WHAT IS EXPECTED
All of the data below should come back exactly as written, minus its images.
(DATA)
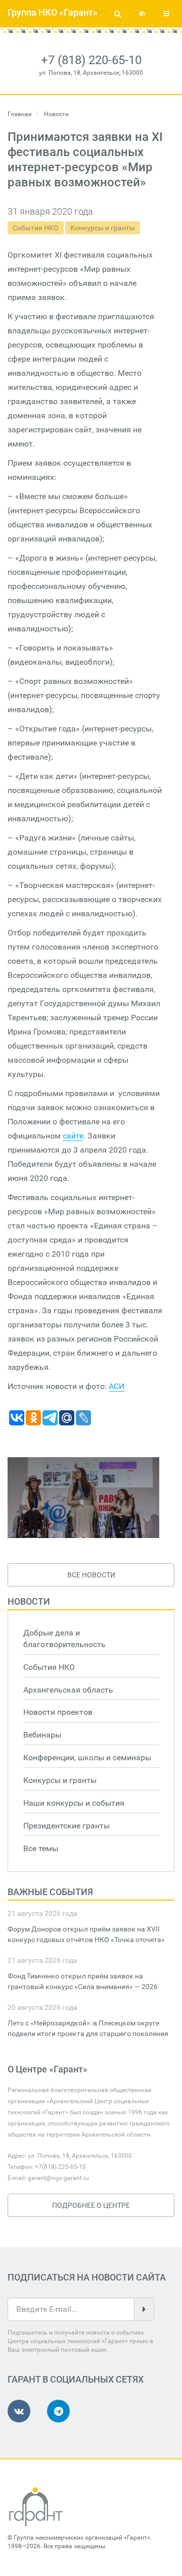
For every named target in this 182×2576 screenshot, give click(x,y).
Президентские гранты (66, 1825)
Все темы (40, 1848)
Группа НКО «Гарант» (53, 12)
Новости (29, 1601)
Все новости (91, 1575)
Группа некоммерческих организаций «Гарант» (82, 2537)
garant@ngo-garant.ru (58, 2178)
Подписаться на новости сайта (87, 2277)
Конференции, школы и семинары (87, 1757)
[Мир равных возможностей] (83, 1497)
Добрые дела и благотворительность (64, 1638)
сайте (73, 1136)
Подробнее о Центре (91, 2205)
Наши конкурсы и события (73, 1803)
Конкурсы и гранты (102, 228)
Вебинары (42, 1735)
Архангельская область (68, 1690)
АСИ (116, 1386)
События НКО (36, 228)
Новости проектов (58, 1712)
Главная (20, 114)
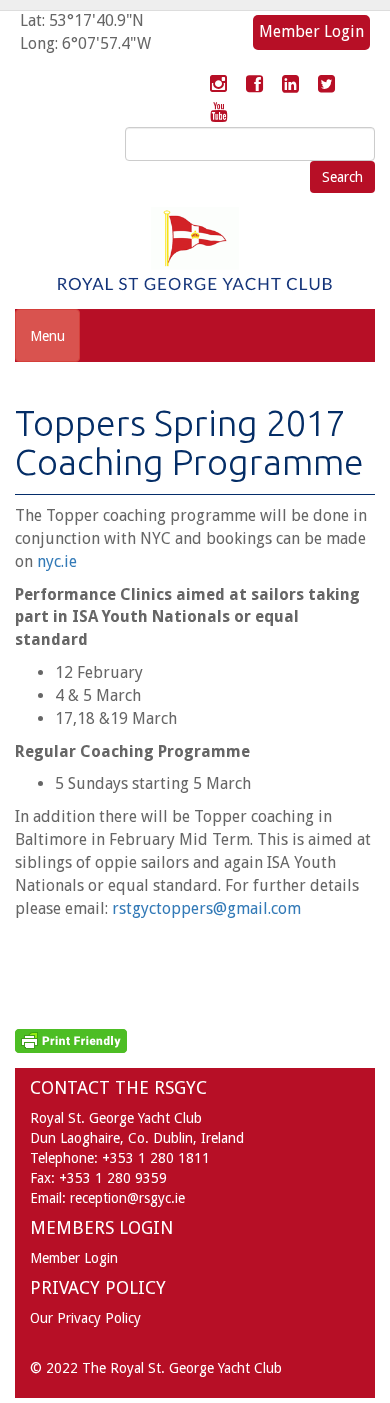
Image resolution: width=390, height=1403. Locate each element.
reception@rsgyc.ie (127, 1198)
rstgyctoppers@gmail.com (206, 908)
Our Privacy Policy (85, 1318)
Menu (47, 336)
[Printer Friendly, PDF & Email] (71, 1040)
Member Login (311, 31)
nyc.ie (57, 561)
(End DATA)
PROBLEM SOLUTION
For every named target in this 182×2576 screenshot, give click(x,y).
Президентские гранты (66, 1825)
Все темы (40, 1848)
Группа НКО «Гарант» (53, 12)
Новости (29, 1601)
Все новости (91, 1575)
Группа некоммерческих организаций «Гарант» (82, 2537)
garant@ngo-garant.ru (58, 2178)
Подписаться на новости сайта (87, 2277)
Конференции, школы и семинары (87, 1757)
[Мир равных возможностей] (83, 1497)
Добрые дела и благотворительность (64, 1638)
сайте (73, 1136)
Подробнее о Центре (91, 2205)
Наши конкурсы и события (73, 1803)
Конкурсы и гранты (102, 228)
Вебинары (42, 1735)
Архангельская область (68, 1690)
АСИ (116, 1386)
События НКО (36, 228)
Новости проектов (58, 1712)
Главная (20, 114)
Image resolution: width=390, height=1403. Locate each element.
reception@rsgyc.ie (127, 1198)
rstgyctoppers@gmail.com (206, 908)
Our Privacy Policy (85, 1318)
Menu (47, 336)
[Printer Friendly, PDF & Email] (71, 1040)
Member Login (311, 31)
nyc.ie (57, 561)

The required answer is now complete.